Dadurch, dass sich alle Ballonfahrer von gestern und
heute trafen, war viel los. Unser Ballon war noch in der Luft und suchte einen Landeplatz. Wir fuhren mit einem Kleinbus kreuz und quer, um ihn zu erreichen. Dann die Landung und die Gruppe vor
uns stieg aus und wir stiegen ein. Auch die Gasflaschen wurden gewechselt. Dann wurde „Feuer gegeben“ und mit der erwärmten Luft ging der Ballon langsam in die Höhe.
Wir waren übrigens 13 Personen in dem Korb, der Fahrer und jeweils 3 Personen in einem
der 4 Abteile des Korbes.
Der Aufstieg verlief ruhig, manchmal unterbrochen durch einen Feuerstoß. Bald unter,
neben und über uns mehrere Ballone und die schöne bizarre Welt der Gesteinsformationen. Nicht weit weg der Ort Göreme. Wir fuhren entlang eines steilen Abhangs – dann nur
wenige Meter unter uns eine Hochebene. Auch überfuhren wir das Freilichtmuseum Göreme. Und überall rings um uns Heißluftballons und im Hintergrund der Felsen mit dem
Ort Üchisas, wo wir am Vortag gegessen hatten. Wir stiegen bis auf 700 m hoch und konnten im Hintergrund die Töpferstadt Avanos sehen. Nach etwa einer Stunde ging’s
wieder nach unten. Punktgenaue Landung auf dem Anhänger. Aussteigen und dann gab’s die Bilder zu kaufen, die vorher geknipst worden waren. Rückfahrt zum Hotel und wir holten
Geschi ab, die mit anderen im Hotel geblieben war.
Derwische waren „lahm“
Eigentlich sind die tanzenden Derwische im Merlana-Kloster in Konja zu Hause. Doch der
Tourismus macht’s möglich, man verlagert die Attraktion dorthin, wo die Touristen sind – also ins 200 km entfernte Kappadokien. Wir erlebten in einer unterirdischen Höhle, die
künstlich in den weichen Tuffstein gehauen worden war, die sog. Sema-Zeremonie in 7 Teilen.

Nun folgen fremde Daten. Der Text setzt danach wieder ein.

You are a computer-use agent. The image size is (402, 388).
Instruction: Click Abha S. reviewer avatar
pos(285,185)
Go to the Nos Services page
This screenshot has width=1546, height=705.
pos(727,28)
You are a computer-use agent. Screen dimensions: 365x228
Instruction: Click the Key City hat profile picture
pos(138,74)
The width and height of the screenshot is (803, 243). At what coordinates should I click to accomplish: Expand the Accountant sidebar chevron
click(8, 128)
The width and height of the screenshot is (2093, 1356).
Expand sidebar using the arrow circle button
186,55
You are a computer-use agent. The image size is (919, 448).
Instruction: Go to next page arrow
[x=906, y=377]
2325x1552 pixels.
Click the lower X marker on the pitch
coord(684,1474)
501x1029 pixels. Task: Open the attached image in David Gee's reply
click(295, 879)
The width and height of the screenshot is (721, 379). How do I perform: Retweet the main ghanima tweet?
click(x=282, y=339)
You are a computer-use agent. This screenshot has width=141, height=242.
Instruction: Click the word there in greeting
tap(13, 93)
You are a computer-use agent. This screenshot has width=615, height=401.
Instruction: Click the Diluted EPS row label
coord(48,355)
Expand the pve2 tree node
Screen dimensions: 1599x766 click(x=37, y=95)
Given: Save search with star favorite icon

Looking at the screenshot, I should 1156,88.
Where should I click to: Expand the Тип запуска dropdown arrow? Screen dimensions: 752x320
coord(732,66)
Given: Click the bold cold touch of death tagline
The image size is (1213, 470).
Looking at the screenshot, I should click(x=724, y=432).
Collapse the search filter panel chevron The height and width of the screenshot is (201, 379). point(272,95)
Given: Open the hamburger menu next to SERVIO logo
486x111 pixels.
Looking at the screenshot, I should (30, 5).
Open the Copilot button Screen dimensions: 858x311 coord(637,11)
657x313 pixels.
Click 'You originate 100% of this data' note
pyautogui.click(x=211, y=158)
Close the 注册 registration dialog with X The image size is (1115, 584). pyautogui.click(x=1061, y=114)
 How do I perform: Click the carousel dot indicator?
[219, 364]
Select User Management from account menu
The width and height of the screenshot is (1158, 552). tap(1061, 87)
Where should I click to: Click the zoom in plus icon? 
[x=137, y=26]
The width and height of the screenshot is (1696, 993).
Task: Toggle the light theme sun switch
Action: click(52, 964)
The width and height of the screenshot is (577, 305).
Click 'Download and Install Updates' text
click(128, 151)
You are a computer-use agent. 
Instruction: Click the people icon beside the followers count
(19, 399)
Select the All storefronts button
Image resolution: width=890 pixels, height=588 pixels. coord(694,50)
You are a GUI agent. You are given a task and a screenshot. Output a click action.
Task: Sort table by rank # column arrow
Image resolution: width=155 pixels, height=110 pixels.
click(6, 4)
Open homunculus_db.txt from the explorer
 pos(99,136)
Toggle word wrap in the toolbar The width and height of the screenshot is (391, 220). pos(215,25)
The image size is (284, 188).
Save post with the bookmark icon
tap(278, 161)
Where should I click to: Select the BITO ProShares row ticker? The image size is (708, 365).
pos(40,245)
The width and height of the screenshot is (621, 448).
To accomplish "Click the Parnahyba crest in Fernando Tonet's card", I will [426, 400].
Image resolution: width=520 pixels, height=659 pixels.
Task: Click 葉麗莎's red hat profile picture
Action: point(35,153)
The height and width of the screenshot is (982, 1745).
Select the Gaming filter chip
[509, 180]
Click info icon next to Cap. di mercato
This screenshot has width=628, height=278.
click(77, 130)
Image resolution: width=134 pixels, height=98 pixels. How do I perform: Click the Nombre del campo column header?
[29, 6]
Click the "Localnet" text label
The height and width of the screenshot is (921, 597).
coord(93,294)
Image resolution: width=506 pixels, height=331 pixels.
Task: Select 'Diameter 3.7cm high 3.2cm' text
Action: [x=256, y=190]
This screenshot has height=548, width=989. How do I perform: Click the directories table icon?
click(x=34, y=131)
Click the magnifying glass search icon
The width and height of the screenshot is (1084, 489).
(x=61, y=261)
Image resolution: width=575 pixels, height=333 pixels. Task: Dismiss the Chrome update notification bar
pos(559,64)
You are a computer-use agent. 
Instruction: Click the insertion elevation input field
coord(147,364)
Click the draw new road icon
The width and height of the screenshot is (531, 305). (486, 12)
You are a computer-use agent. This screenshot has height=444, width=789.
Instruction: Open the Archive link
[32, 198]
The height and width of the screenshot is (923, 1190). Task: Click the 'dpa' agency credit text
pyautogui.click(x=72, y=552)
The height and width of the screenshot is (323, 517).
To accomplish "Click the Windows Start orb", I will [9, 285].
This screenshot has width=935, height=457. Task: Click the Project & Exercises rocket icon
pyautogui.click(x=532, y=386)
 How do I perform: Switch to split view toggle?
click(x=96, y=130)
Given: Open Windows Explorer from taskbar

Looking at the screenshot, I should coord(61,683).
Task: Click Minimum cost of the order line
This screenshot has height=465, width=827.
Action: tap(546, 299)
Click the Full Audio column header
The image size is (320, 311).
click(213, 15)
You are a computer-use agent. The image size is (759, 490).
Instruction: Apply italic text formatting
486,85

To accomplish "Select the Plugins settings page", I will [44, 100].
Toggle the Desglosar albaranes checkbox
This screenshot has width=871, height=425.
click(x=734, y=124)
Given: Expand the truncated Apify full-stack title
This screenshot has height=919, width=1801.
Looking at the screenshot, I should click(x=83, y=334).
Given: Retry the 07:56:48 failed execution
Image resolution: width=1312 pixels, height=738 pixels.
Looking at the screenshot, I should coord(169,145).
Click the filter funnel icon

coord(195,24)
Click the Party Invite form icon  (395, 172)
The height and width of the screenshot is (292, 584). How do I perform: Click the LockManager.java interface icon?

Sema ist ein Teil des traditionellen Glaubens der „Türkischen Geschichte“. Es entstand und
entwickelte sich durch die Erleuchtung von Hz. Mevlana (1207-1273). Es vertritt die Himmelsfahrt, den Aufstieg der Seele in den Himmel und wieder zurück. Der Flötenspieler
(neyzen), der Trommelspieler (kudüm zen), der „naathan“ und der „ayinhan“ bilden die Musikgruppe „Mutrip“. Diese Musikgruppe spielt und singt während der Sema-Zeremonie
die Werke des Mevlevi Komponisten. Das ist der Mevlevi Gottesdienst. Die Hauptteile des Werkes werden aus einem Gedicht komponiert, wie „Mesnevi“ oder „Divan-i Kebir“. Diese
Musik hat in Anbetracht auf die historische türkische Musik eine ganz wichtige Funktion. Sie ist auch Komposition und aufführende Begleitmusik, die die Eigenschaften der „Sufi
Musik“ Arten auf der ganzen Welt gut bewahrt hat. Gegenüber dem Eingang des Sema Raumes liegt der „Seyh Pelz“. Es wird angenommen, dass zwischen dem Pelz und dem
Eingang eine „Hatt-i Istiva“ (heilige Linie) sich befinde. Diese Linie teilt den Sema Raum in zwei halbe Kreise. Die „Semazen“ gehen ohne auf diese Linie zu treten und ohne sich
umzudrehen auf die andere Seite. Der rote Pelz symbolisiert die höchste spirituelle Position. Seine Farbe stellt die Geburt und die Existenz dar. Der „Mutrip“ (Musik Gruppe)
und die „Semazen“ nehmen, nachdem sie den Seyh Pelz begrüßt haben, Platz und die Zeremonie fängt an. Die Sema besteht aus 7 Teilen. Jeder Teil hat eine andere Bedeutung.
Wenn wir die Sema von der wissenschaftlichen Seite betrachten, sehen wir, dass das Drehen die Grundbedingung ist.
Man versteht die Sema-Zeremonie zunächst nicht – dazu bedarf es intensiver Vorbereitung.
Gleichwohl hat man das Gefühl, etwas Einmaliges zu erleben. Nur, wir hatten aus Syrien tanzende Derwische in Erinnerung, die bis zur Ekstase tanzten. Die türkischen Derwische waren dagegen etwas lahm.
Resümée
3 Tage Kappadokien, das ist zu wenig für eine einzigartige Kulturlandschaft in einer
besonderen geologischen Umgebung. Aber – der Anfang ist gemacht und wir werden nochmals mit einem Pkw wieder kommen und bringen dann mehr Zeit mit.